Research
I'm working on a book, Binary Logic: The Power of Incoherence in American Sex Science (under contract with Duke University Press), about how sex functioned as a scientifically-backed method of sorting bodies in the 19th and 20th centuries because it could contain multitudes. Sex could be defined by all kinds of things—external anatomy, internal anatomy, hormones, metabolic rate, chromosomes, behavior—depending on the research question or social argument at hand, and often worked with several conflicting definitions simultaneously. A key part of those conflicting yet coexisting models of those sex was the fact that sex operated as both a self-evident binary of male and female and a far more complex gradation on the cutting edge of scientific inquiry.

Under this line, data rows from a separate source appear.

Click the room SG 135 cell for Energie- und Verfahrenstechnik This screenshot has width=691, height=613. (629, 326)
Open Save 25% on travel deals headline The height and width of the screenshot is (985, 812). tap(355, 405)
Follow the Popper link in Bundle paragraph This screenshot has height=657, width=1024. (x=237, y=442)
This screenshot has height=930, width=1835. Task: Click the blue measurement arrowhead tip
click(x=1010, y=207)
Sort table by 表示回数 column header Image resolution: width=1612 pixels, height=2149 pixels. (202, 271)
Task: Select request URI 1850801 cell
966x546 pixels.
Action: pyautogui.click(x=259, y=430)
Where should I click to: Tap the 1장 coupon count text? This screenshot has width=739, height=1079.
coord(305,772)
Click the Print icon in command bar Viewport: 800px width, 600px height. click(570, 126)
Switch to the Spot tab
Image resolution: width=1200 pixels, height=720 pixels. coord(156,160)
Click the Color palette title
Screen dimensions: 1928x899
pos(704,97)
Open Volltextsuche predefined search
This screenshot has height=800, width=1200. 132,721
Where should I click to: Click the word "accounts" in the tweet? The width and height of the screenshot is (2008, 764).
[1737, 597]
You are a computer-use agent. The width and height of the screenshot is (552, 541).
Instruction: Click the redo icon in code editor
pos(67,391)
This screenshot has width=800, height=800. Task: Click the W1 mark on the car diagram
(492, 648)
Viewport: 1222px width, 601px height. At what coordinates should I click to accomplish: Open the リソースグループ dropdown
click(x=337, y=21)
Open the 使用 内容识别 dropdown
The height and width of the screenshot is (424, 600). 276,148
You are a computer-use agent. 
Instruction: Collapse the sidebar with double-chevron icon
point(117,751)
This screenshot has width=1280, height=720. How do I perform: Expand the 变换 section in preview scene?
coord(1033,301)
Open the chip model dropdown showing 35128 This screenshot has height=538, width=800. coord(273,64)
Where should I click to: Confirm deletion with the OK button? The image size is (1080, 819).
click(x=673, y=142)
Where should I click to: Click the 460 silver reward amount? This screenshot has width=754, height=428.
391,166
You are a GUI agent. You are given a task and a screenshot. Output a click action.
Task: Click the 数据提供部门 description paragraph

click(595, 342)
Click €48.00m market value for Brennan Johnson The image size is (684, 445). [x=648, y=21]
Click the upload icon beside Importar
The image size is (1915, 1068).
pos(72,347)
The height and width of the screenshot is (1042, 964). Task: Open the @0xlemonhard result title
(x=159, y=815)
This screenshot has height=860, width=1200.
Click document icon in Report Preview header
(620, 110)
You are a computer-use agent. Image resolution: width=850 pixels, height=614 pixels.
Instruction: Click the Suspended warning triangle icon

The book is fundamentally an assertion that norms of binary sex took a lot of work to construct, and take a lot of work to maintain—essentially, it's a prehistory of cisness. While some bodies that weren't easily classified as male or female were occasionally cast out of those categories as pathological anomalies, the book focuses on how scientists and medical doctors brought all kinds of exceptions back into normative sex categories without damage to the system of sex itself. It follows a sprawling cast of mostly American researchers through zoology, eugenics, gynecology, statistical studies of sex, and transgender medicine as they self-fashioned their expertise, created enmeshed fields of sex science and race science, and made science the way to know sex.
Here are a few things I've written:
Beans Velocci, "Wrenching Torque: On Being Professionally Nonbinary," Historical Studies in the Natural Sciences 52, no. 3 (2022).
Beans Velocci, "Standards of Care: Uncertainty and Risk in Harry Benjamin's Transsexual Classifications," Transgender Studies Quarterly 8, no. 4 (2021). PDF access here.
Beans Velocci, "These Uncertain Times," Avidly (2020).
I also have work forthcoming in Cell and an edited volume called Feminism Against Cisness (ed. Emma Heaney).